Fashion designers falling in love with Thai silk

Famed designer Jimmy Choo was one of several global fashion figures who praised the beauty and versatility of Thai silk at the Thai Silk Fashion Week in Bangkok last week, urging young designers to create with the fabric if they want to make a mark worldwide.

“This event has gathered many world-renowned designers and will be a great source of power to extend the fame of Thai silk across the globe,” Choo told reporters.

Silk growing and weaving have been part of Thai culture since ancient times.

Through Her Majesty Queen Sirikit The Queen Mother’s vision, the Foundation of the Promotion of Supplementary Occupations and Related Techniques or SUPPORT Foundation was created in 1976 in Thailand to restore and promote the Thai silk industry. It has provided employment, along with better living standards, to countless rural women and families.

Later in the 20th century, an American named Jim Thompson became enamored with the unique feel and quality of Thai silk and devoted himself to reviving the craft and industry. Today, the Jim Thompson brand and many Thai silk brands have won acclaim for their distinctive and elegant creations.

However, not many newer generations of Thai designers have used Thai silk in comparison with more modern fabrics.
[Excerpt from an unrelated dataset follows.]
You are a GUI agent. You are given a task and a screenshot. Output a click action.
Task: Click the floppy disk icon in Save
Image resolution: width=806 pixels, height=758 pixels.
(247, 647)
“It is the role of us, fashion designers, to help create new styles, tell the story and significance of such wisdom through our work,” Choo said. “I hope, one day, to come back to Thailand and talk with young Thai designers and inspire them to understand the origins of Thai silk and for them to tap into their local wisdom.”

Chiming in with Choo was Italian designer Rocco Barocco, owner of the “roccobarocco” brand. “I see great potential for Thai silk to enter the global arena. I think, to make them interested in Thai silk, it is necessary for these young designers to design the products for their own generation,” he said.

Barocco also suggested that the Thai silk industry adopt modern technologies for weaving aside from the traditional handmade methods of producing the fabric. “If technology can make the best-quality cloth, why not use it? It not only helps ensure the quality of productions but also, as many traditional weavers pass away, but it also continues their legacy and wisdom.”